Reproduce the section of the listing that begins at the line containing "Image resolution: width=1389" and finishes at the line containing "Switch to the Code view tab". Include both end lines and nothing beyond them.

## DATA SECTION
-- Opening Marker --

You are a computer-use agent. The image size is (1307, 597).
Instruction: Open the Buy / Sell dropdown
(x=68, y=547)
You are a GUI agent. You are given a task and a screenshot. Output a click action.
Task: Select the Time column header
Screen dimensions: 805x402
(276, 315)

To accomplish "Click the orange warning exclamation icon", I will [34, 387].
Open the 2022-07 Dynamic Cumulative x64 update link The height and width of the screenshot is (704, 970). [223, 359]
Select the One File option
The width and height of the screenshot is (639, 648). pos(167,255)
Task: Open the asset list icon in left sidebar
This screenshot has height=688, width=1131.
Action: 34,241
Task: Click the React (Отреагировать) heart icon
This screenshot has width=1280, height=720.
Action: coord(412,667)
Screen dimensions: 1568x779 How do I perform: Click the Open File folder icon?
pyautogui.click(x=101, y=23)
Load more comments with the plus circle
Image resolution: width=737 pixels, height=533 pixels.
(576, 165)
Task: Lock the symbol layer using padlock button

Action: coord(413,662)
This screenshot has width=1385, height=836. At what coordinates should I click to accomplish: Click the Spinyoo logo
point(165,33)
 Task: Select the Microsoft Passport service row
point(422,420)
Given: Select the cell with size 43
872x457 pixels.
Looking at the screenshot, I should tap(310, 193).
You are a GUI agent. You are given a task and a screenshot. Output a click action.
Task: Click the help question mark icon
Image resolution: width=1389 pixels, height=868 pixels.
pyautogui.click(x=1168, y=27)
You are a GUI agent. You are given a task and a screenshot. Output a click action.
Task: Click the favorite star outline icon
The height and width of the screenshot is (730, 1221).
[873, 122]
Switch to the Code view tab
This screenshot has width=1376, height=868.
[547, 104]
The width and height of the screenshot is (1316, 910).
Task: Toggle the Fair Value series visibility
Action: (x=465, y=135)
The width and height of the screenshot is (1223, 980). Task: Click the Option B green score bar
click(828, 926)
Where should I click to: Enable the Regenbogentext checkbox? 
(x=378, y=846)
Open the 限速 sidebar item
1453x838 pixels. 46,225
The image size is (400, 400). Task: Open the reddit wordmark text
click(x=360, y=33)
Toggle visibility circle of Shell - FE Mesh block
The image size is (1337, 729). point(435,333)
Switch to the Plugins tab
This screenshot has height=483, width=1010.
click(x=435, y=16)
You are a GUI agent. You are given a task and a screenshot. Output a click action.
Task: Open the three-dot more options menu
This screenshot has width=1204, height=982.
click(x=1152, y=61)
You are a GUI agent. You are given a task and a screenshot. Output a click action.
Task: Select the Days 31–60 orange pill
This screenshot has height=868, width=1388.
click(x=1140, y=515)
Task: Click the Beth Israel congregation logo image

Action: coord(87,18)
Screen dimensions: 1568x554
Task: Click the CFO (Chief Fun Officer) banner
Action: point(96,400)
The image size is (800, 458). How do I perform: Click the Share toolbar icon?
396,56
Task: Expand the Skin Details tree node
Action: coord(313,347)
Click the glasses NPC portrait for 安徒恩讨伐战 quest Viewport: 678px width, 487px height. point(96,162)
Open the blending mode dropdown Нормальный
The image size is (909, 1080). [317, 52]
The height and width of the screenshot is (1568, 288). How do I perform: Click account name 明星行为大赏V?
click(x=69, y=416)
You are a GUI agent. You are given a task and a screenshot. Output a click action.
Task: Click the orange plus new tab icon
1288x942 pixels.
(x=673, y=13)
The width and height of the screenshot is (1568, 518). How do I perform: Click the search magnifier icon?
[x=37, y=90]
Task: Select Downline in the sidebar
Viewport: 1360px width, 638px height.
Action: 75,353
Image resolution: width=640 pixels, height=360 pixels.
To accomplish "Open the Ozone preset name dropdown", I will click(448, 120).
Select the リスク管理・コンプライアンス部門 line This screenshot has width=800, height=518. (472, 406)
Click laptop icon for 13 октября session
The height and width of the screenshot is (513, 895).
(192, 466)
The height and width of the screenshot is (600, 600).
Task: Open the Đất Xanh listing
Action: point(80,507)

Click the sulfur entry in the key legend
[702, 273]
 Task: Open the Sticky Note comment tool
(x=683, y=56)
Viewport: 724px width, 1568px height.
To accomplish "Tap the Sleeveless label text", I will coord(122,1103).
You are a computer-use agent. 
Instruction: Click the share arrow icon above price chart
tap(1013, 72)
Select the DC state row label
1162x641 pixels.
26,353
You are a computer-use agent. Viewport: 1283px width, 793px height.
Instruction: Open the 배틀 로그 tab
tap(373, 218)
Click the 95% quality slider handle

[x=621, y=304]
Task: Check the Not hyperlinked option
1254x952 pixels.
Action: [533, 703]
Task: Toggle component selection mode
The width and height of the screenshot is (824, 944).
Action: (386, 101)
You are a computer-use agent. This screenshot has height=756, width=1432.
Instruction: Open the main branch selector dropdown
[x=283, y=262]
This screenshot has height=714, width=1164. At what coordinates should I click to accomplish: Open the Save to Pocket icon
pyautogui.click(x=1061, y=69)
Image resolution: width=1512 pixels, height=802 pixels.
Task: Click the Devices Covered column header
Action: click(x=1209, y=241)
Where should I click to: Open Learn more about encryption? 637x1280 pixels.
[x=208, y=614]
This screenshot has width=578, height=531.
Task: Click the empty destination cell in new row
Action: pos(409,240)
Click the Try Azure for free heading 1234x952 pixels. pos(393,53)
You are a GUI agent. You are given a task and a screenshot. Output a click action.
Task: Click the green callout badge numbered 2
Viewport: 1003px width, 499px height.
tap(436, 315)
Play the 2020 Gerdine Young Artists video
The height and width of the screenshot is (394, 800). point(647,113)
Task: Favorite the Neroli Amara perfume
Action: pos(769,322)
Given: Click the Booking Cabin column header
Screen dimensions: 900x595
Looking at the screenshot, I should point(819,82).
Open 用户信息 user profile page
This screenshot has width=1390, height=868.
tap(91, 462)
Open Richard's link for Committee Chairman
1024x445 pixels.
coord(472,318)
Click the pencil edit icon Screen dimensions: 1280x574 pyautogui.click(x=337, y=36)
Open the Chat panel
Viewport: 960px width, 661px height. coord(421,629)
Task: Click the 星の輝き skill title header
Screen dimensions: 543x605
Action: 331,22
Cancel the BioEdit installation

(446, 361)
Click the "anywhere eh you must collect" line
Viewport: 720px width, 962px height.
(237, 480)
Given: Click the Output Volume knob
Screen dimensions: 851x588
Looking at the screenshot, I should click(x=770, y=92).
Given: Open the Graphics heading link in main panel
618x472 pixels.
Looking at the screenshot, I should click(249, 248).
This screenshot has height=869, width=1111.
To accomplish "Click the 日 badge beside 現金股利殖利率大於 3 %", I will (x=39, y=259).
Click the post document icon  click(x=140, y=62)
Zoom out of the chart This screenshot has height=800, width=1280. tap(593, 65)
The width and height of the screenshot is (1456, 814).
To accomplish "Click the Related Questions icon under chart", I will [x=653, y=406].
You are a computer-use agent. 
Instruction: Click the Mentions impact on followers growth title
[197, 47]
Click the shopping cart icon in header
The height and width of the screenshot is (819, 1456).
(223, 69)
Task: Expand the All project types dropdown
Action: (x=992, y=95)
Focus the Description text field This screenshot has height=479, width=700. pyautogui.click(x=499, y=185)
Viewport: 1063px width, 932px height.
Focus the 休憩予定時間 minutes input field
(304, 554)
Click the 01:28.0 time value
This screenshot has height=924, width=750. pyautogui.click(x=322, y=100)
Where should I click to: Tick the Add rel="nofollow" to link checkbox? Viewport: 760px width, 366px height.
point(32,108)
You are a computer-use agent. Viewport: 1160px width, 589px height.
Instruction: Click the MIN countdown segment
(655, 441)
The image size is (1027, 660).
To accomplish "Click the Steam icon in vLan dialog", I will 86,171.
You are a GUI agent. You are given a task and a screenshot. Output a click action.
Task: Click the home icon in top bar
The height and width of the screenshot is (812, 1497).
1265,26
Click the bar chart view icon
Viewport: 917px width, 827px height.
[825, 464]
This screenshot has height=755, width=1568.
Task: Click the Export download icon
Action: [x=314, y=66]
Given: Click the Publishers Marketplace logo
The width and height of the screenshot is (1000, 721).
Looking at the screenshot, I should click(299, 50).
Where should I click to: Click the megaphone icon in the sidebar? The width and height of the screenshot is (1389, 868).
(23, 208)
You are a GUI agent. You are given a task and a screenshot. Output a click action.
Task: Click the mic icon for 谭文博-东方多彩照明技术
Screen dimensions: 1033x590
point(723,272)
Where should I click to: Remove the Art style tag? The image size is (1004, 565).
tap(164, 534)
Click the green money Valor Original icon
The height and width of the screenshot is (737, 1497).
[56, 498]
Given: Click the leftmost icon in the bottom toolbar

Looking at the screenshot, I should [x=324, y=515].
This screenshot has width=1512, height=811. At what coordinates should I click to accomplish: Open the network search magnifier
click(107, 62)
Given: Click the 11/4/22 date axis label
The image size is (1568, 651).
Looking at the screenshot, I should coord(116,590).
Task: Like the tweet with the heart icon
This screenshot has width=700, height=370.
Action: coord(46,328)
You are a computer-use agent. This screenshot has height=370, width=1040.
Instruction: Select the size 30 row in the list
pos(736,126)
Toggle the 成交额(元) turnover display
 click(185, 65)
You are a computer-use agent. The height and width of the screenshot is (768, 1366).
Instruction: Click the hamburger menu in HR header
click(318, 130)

-- Closing Marker --

## SOLUTION FOR THIS EXERCISE
Image resolution: width=1389 pixels, height=868 pixels.
pyautogui.click(x=1168, y=27)
You are a GUI agent. You are given a task and a screenshot. Output a click action.
Task: Click the favorite star outline icon
The height and width of the screenshot is (730, 1221).
[873, 122]
Switch to the Code view tab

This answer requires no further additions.